SEVENTH AMENDMENT and WAIVER
dated as of October 13, 1995 to the CREDIT AGREEMENT dated as of November 21, 1991 (as the same has
been amended by the Amendment and Waiver dated as of August 27, 1993, the Amendment and Waiver dated
as of September 14, 1993, the Amendment dated as of December 7, 1993, the Fourth Amendment Agreement
dated as of July 27, 1994, the Fifth Amendment and Waiver dated as of October 11, 1994, the Sixth
Amendment and Waiver dated as of March 31, 1995 and as the same may be further amended, supplemented or
modified from time to time in accordance with its terms, the "Credit Agreement"), among NAPCO
SECURITY SYSTEMS, INC., a Delaware
corporation (the "Borrower"), the guarantors signatory hereto (collectively, the "Guarantors"), the lenders named
in Schedule 2.01 and 2.06 of the Credit Agreement (collectively, the "Lenders") and CHEMICAL BANK, as
agent for the Lenders (in such capacity, the "Agent").

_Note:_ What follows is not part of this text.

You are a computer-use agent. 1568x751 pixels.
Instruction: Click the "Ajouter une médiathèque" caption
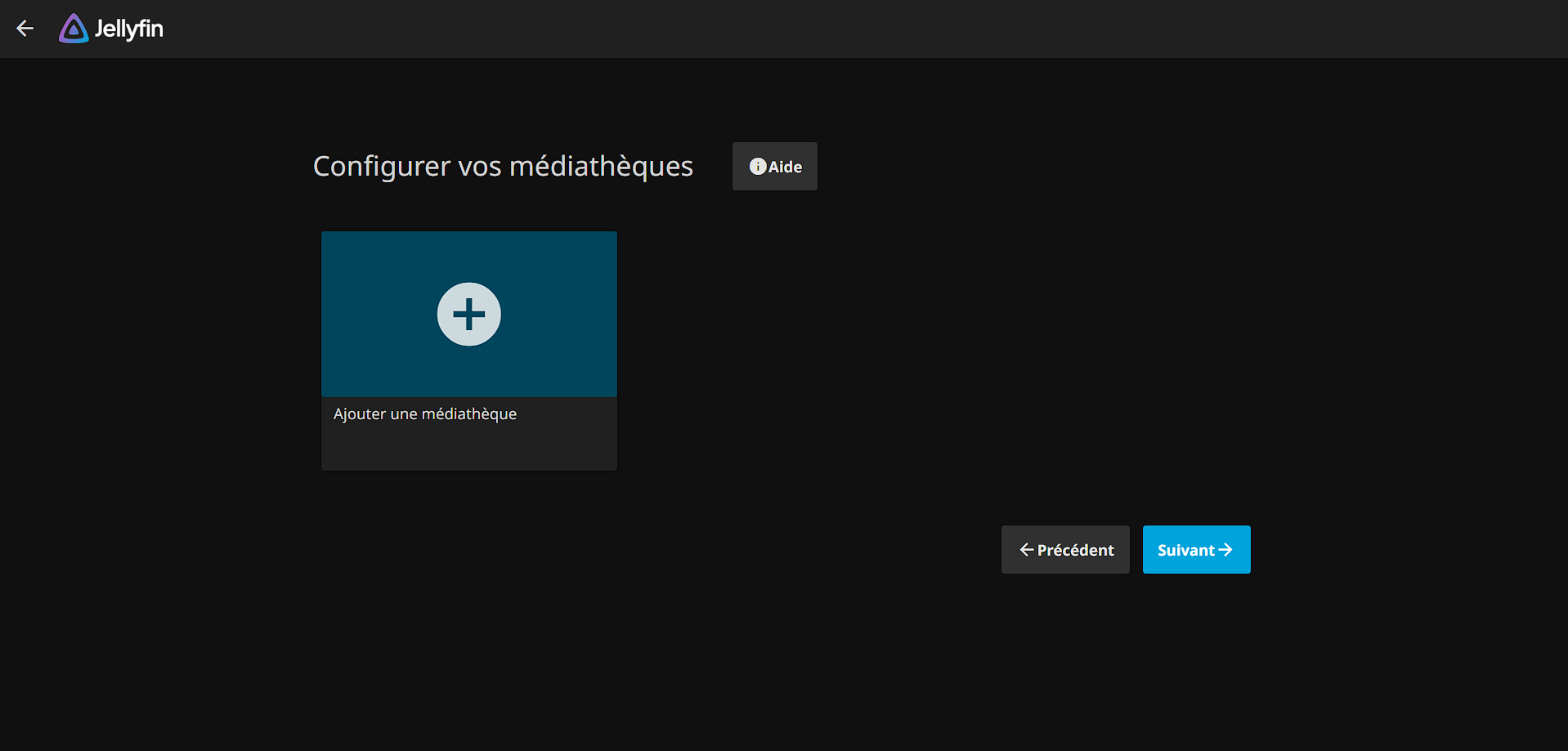click(424, 414)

WHEREAS, the Borrower and the Guarantors wish to amend and waive certain provisions of the Credit
Agreement;
WHEREAS, the Agent and the Lenders have consented to amend and waive the Credit Agreement to reflect the
requests herein set forth;
NOW, THEREFORE, in consideration of the premises and of the mutual agreements herein contained, the
parties hereto agree as follows;
1. WAIVER OF ARTICLE VII, NEGATIVE COVENANTS, SECTION 7.08. TANGIBLE NET WORTH.
Compliance with Article VII, Section 7.08. of the Credit Agreement is hereby waived for the fiscal year ended
June 30, 1995 to permit the Tangible Net Worth plus Subordinated Indebtedness of the Borrower and its
Consolidated subsidiaries to be less than $26,971,000 as of the fiscal year ended June 30, 1995 provided,
however, Tangible Net Worth plus Subordinated Indebtedness of the Borrower and its Consolidated subsidiaries
was not less than $25,455,000 as of such fiscal year end.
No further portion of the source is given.